● **Description of the task**
Pull out each line of the records below that contains the word "pixels".

● **Dataset entries**
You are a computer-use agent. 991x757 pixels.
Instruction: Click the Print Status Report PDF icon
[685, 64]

==

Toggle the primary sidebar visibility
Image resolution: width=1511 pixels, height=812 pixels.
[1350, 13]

● **Written response**
You are a computer-use agent. 991x757 pixels.
Image resolution: width=1511 pixels, height=812 pixels.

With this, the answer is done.